■ Work instruction
A complete, exact retyping of the data below is required.

──────

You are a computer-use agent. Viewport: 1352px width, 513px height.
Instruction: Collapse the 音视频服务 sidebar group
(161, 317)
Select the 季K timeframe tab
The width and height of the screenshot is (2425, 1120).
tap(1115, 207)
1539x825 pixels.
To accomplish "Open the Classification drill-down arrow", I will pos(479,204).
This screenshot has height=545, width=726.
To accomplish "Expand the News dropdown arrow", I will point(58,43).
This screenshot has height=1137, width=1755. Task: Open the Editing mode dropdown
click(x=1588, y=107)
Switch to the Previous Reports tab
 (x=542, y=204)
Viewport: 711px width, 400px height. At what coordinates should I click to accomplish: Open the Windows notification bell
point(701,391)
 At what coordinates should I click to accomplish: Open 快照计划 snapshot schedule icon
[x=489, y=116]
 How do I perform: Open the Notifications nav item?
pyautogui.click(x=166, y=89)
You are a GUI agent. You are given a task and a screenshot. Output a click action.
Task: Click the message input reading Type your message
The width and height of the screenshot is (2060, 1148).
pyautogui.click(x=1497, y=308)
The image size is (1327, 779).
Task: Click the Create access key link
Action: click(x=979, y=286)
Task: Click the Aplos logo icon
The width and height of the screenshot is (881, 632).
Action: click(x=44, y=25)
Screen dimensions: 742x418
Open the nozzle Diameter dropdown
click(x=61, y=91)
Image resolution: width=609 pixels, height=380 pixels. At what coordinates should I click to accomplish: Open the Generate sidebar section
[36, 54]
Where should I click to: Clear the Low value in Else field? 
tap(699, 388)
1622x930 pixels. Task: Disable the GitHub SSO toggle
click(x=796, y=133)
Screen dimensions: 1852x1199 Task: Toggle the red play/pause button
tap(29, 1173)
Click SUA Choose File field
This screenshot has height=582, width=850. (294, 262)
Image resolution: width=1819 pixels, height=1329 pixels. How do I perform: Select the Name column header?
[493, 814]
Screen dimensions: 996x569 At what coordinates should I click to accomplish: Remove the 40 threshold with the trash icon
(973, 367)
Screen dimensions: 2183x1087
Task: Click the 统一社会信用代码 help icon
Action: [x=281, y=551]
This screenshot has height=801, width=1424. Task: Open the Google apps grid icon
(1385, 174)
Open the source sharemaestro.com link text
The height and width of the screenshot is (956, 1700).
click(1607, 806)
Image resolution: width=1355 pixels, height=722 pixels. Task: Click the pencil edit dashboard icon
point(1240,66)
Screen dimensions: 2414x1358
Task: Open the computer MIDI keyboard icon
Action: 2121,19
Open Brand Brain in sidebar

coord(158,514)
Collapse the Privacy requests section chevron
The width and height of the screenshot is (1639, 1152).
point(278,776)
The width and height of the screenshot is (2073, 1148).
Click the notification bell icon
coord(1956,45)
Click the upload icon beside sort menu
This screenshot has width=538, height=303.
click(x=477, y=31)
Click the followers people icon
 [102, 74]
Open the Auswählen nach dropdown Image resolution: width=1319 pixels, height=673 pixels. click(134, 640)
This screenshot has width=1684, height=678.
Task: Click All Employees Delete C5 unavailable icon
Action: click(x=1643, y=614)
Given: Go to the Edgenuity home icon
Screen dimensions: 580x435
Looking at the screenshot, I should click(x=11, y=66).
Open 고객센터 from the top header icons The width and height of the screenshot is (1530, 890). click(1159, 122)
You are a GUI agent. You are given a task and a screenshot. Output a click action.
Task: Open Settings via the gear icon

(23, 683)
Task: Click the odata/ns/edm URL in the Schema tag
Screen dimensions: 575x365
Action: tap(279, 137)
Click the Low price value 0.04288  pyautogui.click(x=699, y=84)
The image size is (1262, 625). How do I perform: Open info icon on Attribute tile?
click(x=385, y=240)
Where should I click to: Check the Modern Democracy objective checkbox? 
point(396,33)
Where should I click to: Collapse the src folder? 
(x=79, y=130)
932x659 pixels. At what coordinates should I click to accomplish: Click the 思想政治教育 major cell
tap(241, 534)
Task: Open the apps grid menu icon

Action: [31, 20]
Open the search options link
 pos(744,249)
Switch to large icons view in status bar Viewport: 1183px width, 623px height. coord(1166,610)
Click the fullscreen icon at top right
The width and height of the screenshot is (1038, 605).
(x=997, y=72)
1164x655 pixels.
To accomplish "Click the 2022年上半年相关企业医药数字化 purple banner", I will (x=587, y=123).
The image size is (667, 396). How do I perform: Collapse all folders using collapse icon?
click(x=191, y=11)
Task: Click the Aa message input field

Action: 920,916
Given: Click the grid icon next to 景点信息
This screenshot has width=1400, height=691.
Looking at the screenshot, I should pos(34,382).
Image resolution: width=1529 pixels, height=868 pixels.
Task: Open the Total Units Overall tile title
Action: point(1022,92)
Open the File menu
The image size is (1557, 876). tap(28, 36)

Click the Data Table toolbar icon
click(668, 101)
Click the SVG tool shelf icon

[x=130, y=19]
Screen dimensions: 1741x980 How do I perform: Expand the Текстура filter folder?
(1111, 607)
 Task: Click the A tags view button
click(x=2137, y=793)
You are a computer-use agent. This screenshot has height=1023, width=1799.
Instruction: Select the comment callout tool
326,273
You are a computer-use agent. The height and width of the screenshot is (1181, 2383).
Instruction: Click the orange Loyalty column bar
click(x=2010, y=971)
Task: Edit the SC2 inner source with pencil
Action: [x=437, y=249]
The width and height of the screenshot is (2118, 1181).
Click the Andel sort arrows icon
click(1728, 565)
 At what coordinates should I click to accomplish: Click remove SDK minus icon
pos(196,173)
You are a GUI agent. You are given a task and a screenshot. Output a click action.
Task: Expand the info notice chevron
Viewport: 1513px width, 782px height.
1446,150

──────

■ Answer for the task
You are a computer-use agent. Viewport: 1352px width, 513px height.
Instruction: Collapse the 音视频服务 sidebar group
(161, 317)
Select the 季K timeframe tab
The width and height of the screenshot is (2425, 1120).
tap(1115, 207)
1539x825 pixels.
To accomplish "Open the Classification drill-down arrow", I will pos(479,204).
This screenshot has height=545, width=726.
To accomplish "Expand the News dropdown arrow", I will point(58,43).
This screenshot has height=1137, width=1755. Task: Open the Editing mode dropdown
click(x=1588, y=107)
Switch to the Previous Reports tab
 (x=542, y=204)
Viewport: 711px width, 400px height. At what coordinates should I click to accomplish: Open the Windows notification bell
point(701,391)
 At what coordinates should I click to accomplish: Open 快照计划 snapshot schedule icon
[x=489, y=116]
 How do I perform: Open the Notifications nav item?
pyautogui.click(x=166, y=89)
You are a GUI agent. You are given a task and a screenshot. Output a click action.
Task: Click the message input reading Type your message
The width and height of the screenshot is (2060, 1148).
pyautogui.click(x=1497, y=308)
The image size is (1327, 779).
Task: Click the Create access key link
Action: click(x=979, y=286)
Task: Click the Aplos logo icon
The width and height of the screenshot is (881, 632).
Action: click(x=44, y=25)
Screen dimensions: 742x418
Open the nozzle Diameter dropdown
click(x=61, y=91)
Image resolution: width=609 pixels, height=380 pixels. At what coordinates should I click to accomplish: Open the Generate sidebar section
[36, 54]
Where should I click to: Clear the Low value in Else field? 
tap(699, 388)
1622x930 pixels. Task: Disable the GitHub SSO toggle
click(x=796, y=133)
Screen dimensions: 1852x1199 Task: Toggle the red play/pause button
tap(29, 1173)
Click SUA Choose File field
This screenshot has height=582, width=850. (294, 262)
Image resolution: width=1819 pixels, height=1329 pixels. How do I perform: Select the Name column header?
[493, 814]
Screen dimensions: 996x569 At what coordinates should I click to accomplish: Remove the 40 threshold with the trash icon
(973, 367)
Screen dimensions: 2183x1087
Task: Click the 统一社会信用代码 help icon
Action: [x=281, y=551]
This screenshot has height=801, width=1424. Task: Open the Google apps grid icon
(1385, 174)
Open the source sharemaestro.com link text
The height and width of the screenshot is (956, 1700).
click(1607, 806)
Image resolution: width=1355 pixels, height=722 pixels. Task: Click the pencil edit dashboard icon
point(1240,66)
Screen dimensions: 2414x1358
Task: Open the computer MIDI keyboard icon
Action: 2121,19
Open Brand Brain in sidebar

coord(158,514)
Collapse the Privacy requests section chevron
The width and height of the screenshot is (1639, 1152).
point(278,776)
The width and height of the screenshot is (2073, 1148).
Click the notification bell icon
coord(1956,45)
Click the upload icon beside sort menu
This screenshot has width=538, height=303.
click(x=477, y=31)
Click the followers people icon
 [102, 74]
Open the Auswählen nach dropdown Image resolution: width=1319 pixels, height=673 pixels. click(134, 640)
This screenshot has width=1684, height=678.
Task: Click All Employees Delete C5 unavailable icon
Action: click(x=1643, y=614)
Given: Go to the Edgenuity home icon
Screen dimensions: 580x435
Looking at the screenshot, I should click(x=11, y=66).
Open 고객센터 from the top header icons The width and height of the screenshot is (1530, 890). click(1159, 122)
You are a GUI agent. You are given a task and a screenshot. Output a click action.
Task: Open Settings via the gear icon

(23, 683)
Task: Click the odata/ns/edm URL in the Schema tag
Screen dimensions: 575x365
Action: tap(279, 137)
Click the Low price value 0.04288  pyautogui.click(x=699, y=84)
The image size is (1262, 625). How do I perform: Open info icon on Attribute tile?
click(x=385, y=240)
Where should I click to: Check the Modern Democracy objective checkbox? 
point(396,33)
Where should I click to: Collapse the src folder? 
(x=79, y=130)
932x659 pixels. At what coordinates should I click to accomplish: Click the 思想政治教育 major cell
tap(241, 534)
Task: Open the apps grid menu icon

Action: [31, 20]
Open the search options link
 pos(744,249)
Switch to large icons view in status bar Viewport: 1183px width, 623px height. coord(1166,610)
Click the fullscreen icon at top right
The width and height of the screenshot is (1038, 605).
(x=997, y=72)
1164x655 pixels.
To accomplish "Click the 2022年上半年相关企业医药数字化 purple banner", I will (x=587, y=123).
The image size is (667, 396). How do I perform: Collapse all folders using collapse icon?
click(x=191, y=11)
Task: Click the Aa message input field

Action: 920,916
Given: Click the grid icon next to 景点信息
This screenshot has width=1400, height=691.
Looking at the screenshot, I should pos(34,382).
Image resolution: width=1529 pixels, height=868 pixels.
Task: Open the Total Units Overall tile title
Action: point(1022,92)
Open the File menu
The image size is (1557, 876). tap(28, 36)

Click the Data Table toolbar icon
click(668, 101)
Click the SVG tool shelf icon

[x=130, y=19]
Screen dimensions: 1741x980 How do I perform: Expand the Текстура filter folder?
(1111, 607)
 Task: Click the A tags view button
click(x=2137, y=793)
You are a computer-use agent. This screenshot has height=1023, width=1799.
Instruction: Select the comment callout tool
326,273
You are a computer-use agent. The height and width of the screenshot is (1181, 2383).
Instruction: Click the orange Loyalty column bar
click(x=2010, y=971)
Task: Edit the SC2 inner source with pencil
Action: [x=437, y=249]
The width and height of the screenshot is (2118, 1181).
Click the Andel sort arrows icon
click(1728, 565)
 At what coordinates should I click to accomplish: Click remove SDK minus icon
pos(196,173)
You are a GUI agent. You are given a task and a screenshot. Output a click action.
Task: Expand the info notice chevron
Viewport: 1513px width, 782px height.
1446,150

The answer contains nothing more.